The database is the latest stage in the IFJ’s campaign to end the culture of impunity for journalists’ attackers that took off in the wake of Politkovskaya’s 2006 stairwell shooting.
While the IFJ welcomed further progress made in the announcement of new prosecutions last week, it notes that those who ordered the killings remain unidentified.
“While those behind Politkovskaya’s brutal killing remain free all journalists are forced to work in the shadow of fear,” said Jim Boumelha, IFJ President. “It brings shame on the Russian judicial system that the instigators of her death continue to roam free five years later.”
A summary of the status of the investigation into Politkovskaya’s murder can be found in the IFJ’s database on Killed Russian Journalists (http://journalists-in-russia.org/) launched in 2009. This resource also reveals that over the past 18 years in only one case was the person who ordered the killing of a journalist convicted. In all the other cases only the immediate perpetrators have been put on trial and the number of acquittals has been exceptionally high by any standards.
The IFJ’s new database, ‘Russia – Conflicts in the Media’, compiling seven years of information collected by the Glasnost Defence Foundation and its monitors, reveals that for every killing at least ten journalists have been severely beaten and many hundreds more threatened for their work. It underlines the need to tackle the broader abuse of journalists that has allowed an atmosphere of violence to intimidate their work if the killings are to end, says the IFJ.
The database documents on an almost daily basis, a wide range of incidents – from censorship and criminal prosecution, to threats and assaults.

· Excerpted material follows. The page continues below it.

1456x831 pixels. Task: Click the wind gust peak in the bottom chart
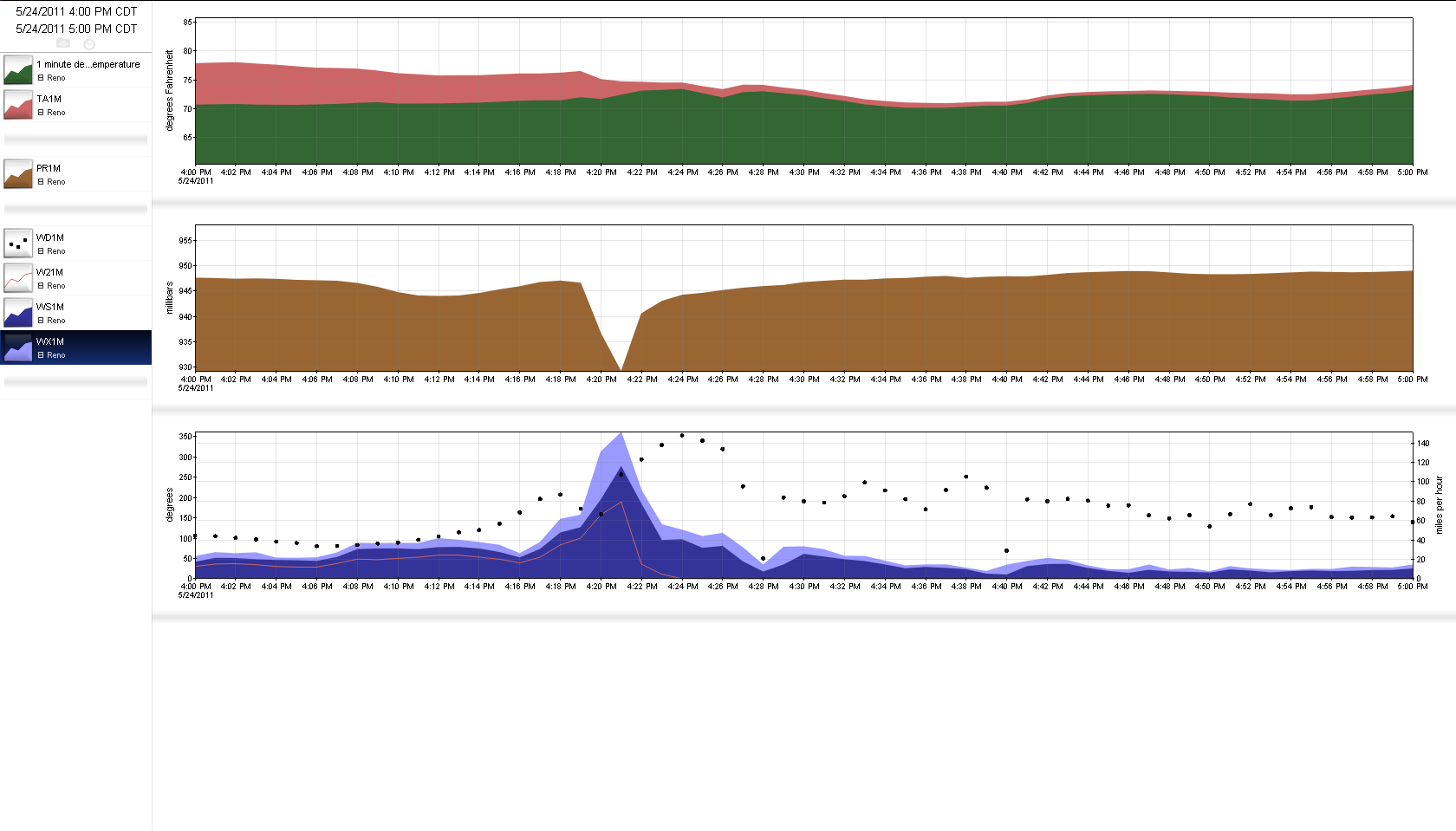pyautogui.click(x=621, y=436)
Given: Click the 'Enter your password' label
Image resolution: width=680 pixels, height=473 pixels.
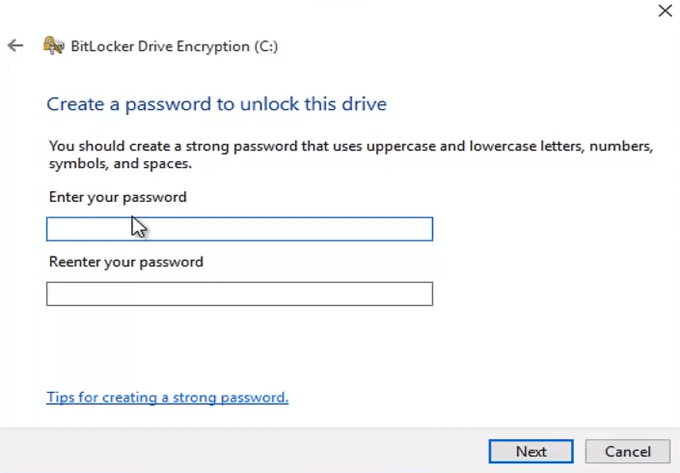Looking at the screenshot, I should (118, 197).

It exposes a disturbing lack of response by the authorities to the widespread level of violence against journalists. It also tells the story of successful battles against unlawful dismissal, unfounded charges of defamation and of incitement to hatred against various social groups.

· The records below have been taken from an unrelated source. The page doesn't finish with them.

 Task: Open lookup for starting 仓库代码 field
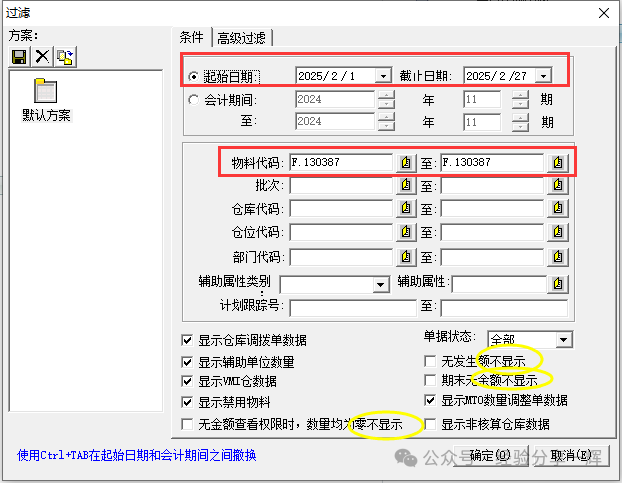pyautogui.click(x=406, y=209)
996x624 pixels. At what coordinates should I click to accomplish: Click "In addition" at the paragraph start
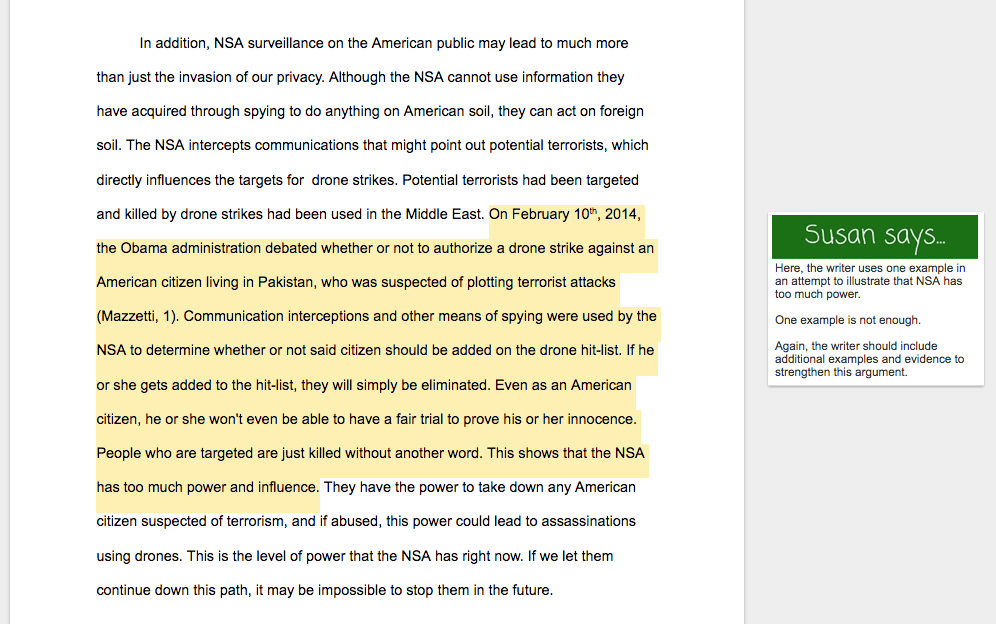(173, 44)
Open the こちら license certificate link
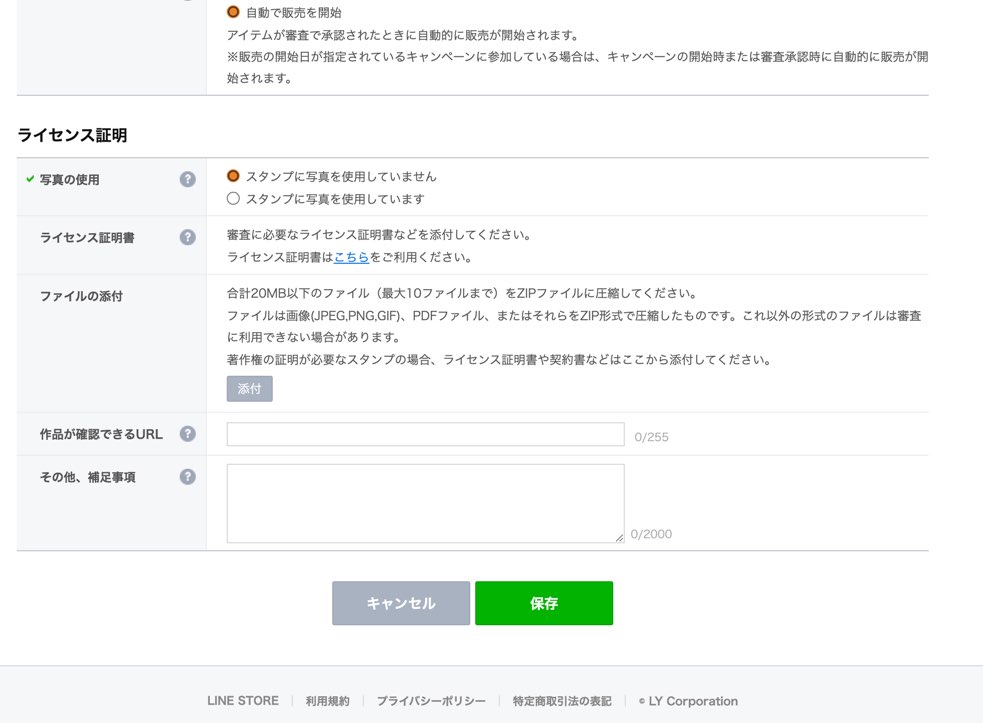The image size is (983, 723). click(x=351, y=257)
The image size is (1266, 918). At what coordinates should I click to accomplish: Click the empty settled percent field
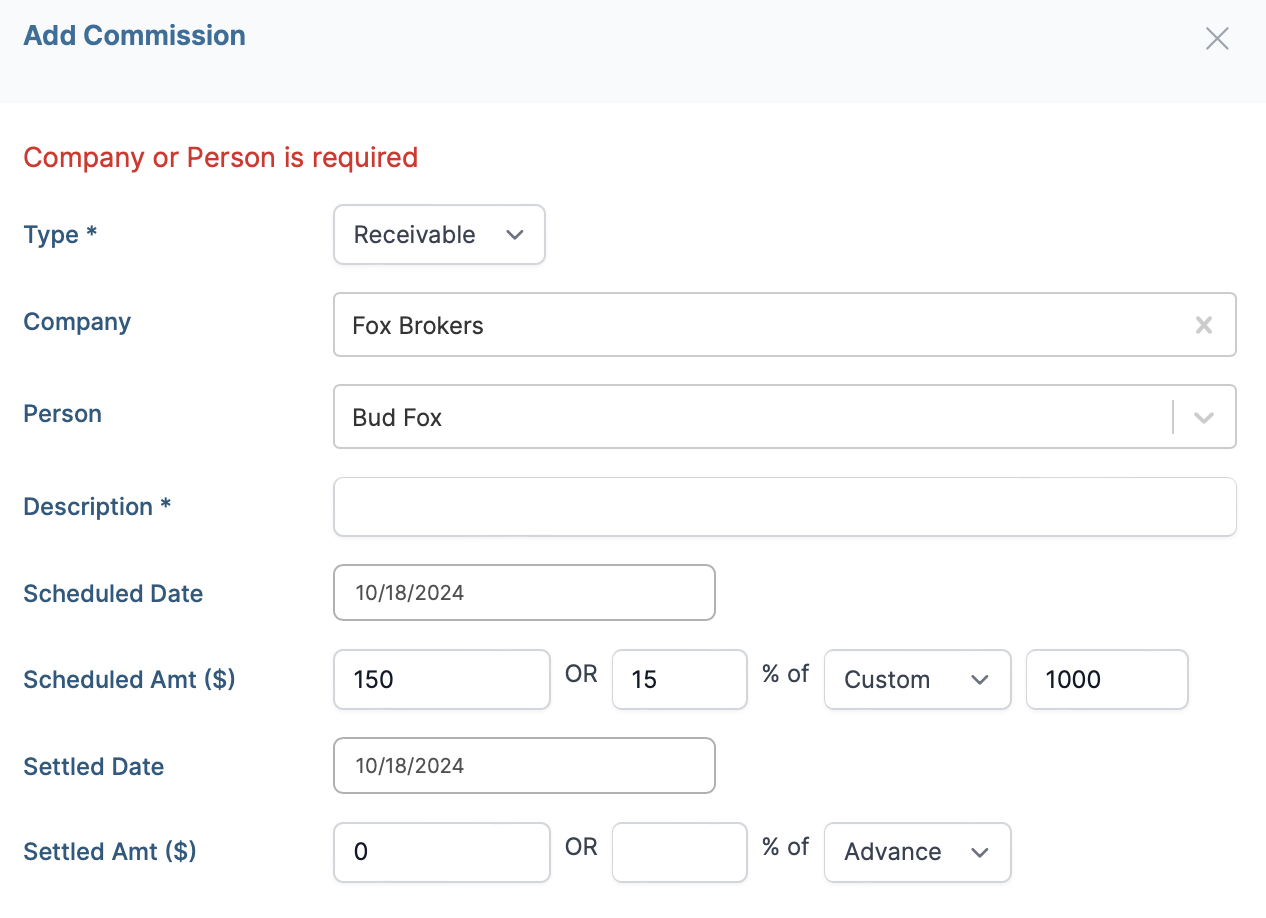click(x=679, y=852)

This new campaigning resource gives a voice to journalists across Russia that will enable them to address the authorities where and when they fail to confront the plight of journalists.
“Attacks on journalists are attacks on the broader public interest and the right to know,” said Arne König, President of the European Federation of Journalists. “This database can serve as a model for journalists’ unions wherever their members come under regular attack.”
The work is the result of five years of collaboration between the IFJ, the Russian Union of Journalists, the Glasnost Defence Foundation and the Centre for Journalism in Extreme Situations.